You could say that the instance method `Promise.then()` expects an argument of type (a -> b), with the return value of type `b` being implicitly and automatically wrapped into a Monad `m b`, whereas Haskell's bind expects an argument of type (a -> m b) on that operator's right-hand side, with the return value explicitly wrapped into a Monad `m b` by the provided function argument itself.

[0] https://wiki.haskell.org/Monad

[1] https://developer.mozilla.org/en-US/docs/Web/JavaScript/Refe...

1 comments

Maybe I’m confused, but I dont see how Promise.then() corresponds to bind? If I understand correctly, the point of the bind function is you pass a callback which itself return the monad type. But the Promise.then() callback should not return a monad but just the regular result value of invoking the callback.

So in essence Promise.then() is like Array.map() while bind is like Array.flatMap()

Edit: It seems you are correct, you can indeed return a promise in the callback and it compose correctly. But in your example the callback does not return a promise and is therefore not an example of monadic bind.

I had a caveat in my original post re. the implicit wrapping of the `Promise.then()` callback's (pure) return value in a new Promise, and how this differs from Haskell's monadic bind; I had hoped to make a loose analogy while pointing out the differences for the sake of illustration. However it is indeed also possible to return a Promise from `.then()`'s callback, which is closer to Haskell's bind: [0]

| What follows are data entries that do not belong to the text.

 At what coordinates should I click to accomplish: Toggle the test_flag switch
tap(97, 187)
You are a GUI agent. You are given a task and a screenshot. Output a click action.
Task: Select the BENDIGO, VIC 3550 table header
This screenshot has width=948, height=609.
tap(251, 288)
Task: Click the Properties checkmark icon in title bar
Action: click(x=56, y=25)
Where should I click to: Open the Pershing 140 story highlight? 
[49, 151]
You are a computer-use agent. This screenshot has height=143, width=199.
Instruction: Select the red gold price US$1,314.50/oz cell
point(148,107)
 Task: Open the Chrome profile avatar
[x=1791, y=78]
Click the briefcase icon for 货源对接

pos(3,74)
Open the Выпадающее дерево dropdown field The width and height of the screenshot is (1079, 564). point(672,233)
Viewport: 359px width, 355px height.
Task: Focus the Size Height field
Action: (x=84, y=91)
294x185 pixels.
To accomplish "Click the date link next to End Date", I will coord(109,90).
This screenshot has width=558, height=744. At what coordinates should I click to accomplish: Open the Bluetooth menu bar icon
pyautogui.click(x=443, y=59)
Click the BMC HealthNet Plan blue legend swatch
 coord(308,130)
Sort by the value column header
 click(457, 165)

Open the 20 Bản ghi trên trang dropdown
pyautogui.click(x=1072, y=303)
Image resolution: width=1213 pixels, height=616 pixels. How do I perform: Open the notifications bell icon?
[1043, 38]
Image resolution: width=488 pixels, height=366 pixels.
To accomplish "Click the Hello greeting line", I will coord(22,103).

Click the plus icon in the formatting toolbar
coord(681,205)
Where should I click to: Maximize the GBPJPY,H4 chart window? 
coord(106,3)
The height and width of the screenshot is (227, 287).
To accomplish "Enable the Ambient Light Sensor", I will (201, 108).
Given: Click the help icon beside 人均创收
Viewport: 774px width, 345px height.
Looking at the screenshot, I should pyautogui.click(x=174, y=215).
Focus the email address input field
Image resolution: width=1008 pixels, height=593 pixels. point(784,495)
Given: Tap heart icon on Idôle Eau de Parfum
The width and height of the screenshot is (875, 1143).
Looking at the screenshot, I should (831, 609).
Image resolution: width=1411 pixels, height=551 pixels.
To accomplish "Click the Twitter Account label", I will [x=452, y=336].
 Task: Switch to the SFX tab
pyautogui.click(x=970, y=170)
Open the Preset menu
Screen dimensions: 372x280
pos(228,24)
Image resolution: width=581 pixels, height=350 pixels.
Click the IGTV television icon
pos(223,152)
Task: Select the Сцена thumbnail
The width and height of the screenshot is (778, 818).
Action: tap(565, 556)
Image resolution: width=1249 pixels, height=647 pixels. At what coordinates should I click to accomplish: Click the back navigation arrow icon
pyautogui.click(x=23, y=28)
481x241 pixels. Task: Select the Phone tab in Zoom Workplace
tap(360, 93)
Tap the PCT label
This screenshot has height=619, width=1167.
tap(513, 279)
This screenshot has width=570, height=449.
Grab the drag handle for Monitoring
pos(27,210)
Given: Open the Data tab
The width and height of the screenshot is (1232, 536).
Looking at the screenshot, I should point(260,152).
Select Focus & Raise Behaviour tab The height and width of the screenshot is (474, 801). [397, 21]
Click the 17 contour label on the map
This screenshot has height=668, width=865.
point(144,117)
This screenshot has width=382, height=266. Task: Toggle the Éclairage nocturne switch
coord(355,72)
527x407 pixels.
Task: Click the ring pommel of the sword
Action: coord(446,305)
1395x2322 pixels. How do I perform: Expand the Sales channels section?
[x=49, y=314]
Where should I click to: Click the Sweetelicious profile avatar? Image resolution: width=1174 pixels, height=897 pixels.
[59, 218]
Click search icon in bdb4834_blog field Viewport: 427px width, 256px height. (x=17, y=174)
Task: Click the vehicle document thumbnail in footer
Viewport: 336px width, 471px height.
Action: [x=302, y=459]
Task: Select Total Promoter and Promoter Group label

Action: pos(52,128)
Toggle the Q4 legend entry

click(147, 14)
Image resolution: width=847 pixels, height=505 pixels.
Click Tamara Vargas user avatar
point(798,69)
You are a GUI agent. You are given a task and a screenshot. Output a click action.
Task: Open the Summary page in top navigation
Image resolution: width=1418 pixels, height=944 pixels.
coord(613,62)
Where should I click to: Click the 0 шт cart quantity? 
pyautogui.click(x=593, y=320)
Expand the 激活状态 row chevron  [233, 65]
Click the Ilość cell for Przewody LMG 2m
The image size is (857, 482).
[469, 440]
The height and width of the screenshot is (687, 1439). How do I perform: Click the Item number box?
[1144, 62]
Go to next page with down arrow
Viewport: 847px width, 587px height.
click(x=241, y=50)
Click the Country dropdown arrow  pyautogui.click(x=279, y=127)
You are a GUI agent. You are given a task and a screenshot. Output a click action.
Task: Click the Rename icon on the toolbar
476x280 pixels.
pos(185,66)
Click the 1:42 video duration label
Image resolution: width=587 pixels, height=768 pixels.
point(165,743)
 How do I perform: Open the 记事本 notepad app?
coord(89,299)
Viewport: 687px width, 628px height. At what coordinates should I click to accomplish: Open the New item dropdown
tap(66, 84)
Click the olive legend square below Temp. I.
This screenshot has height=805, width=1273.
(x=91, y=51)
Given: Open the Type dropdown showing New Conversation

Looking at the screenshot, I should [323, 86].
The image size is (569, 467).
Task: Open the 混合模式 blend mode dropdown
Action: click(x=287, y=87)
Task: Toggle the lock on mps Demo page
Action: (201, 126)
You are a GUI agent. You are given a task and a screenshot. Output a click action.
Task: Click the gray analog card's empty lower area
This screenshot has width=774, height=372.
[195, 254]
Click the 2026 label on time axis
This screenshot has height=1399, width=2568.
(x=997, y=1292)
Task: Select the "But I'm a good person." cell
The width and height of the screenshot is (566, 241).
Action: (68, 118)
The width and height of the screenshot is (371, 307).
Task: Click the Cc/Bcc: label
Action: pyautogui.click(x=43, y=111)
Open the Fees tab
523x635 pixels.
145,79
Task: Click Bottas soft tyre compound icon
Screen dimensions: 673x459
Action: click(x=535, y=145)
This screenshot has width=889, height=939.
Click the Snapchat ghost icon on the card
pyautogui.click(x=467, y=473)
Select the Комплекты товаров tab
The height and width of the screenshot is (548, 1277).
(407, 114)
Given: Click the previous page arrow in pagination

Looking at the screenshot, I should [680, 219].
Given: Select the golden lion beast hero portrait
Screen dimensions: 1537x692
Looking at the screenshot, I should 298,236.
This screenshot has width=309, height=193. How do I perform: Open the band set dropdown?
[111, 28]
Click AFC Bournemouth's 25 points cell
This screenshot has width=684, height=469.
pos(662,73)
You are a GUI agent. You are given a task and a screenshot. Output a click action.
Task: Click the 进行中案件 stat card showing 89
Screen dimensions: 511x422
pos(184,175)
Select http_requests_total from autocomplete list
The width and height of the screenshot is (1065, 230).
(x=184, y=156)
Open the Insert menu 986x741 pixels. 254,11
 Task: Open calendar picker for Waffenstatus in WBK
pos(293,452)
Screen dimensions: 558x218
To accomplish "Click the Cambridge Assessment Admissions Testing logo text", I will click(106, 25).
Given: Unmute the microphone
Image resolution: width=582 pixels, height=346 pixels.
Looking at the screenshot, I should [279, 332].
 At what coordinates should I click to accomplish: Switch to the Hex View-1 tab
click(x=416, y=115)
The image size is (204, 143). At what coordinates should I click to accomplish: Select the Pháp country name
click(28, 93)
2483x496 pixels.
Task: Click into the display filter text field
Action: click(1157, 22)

    The behavior of the returned promise (call it p) depends on the handler's
    execution result, following a specific set of rules. If the handler function:

    * returns a value: p gets fulfilled with the returned value as its value.

    [...]

    * returns an already fulfilled promise: p gets fulfilled with that promise's value as its value.
... then you can obtain a solution closer to the Haskell translation by using the behaviour of the second cited bullet point from the MDN article:

    const promise1 = Promise.resolve(123);

    promise1.then(v => Promise.resolve(v * 2)).then((value) => {
      console.log(value);
      // Expected output: 246
    });
[0] https://developer.mozilla.org/en-US/docs/Web/JavaScript/Refe...
This article argues that while promises support the required operations for monad, they do not support the monad laws:

https://www.siawyoung.com/promises-are-almost-monads/

It's a good point. `Promise::resolve()` "flattens nested layers of promise-like objects (e.g. a promise that fulfills to a promise that fulfills to something) into a single layer." [0]

The example was meant to be more of an illustrative analogy than an exact correspondence.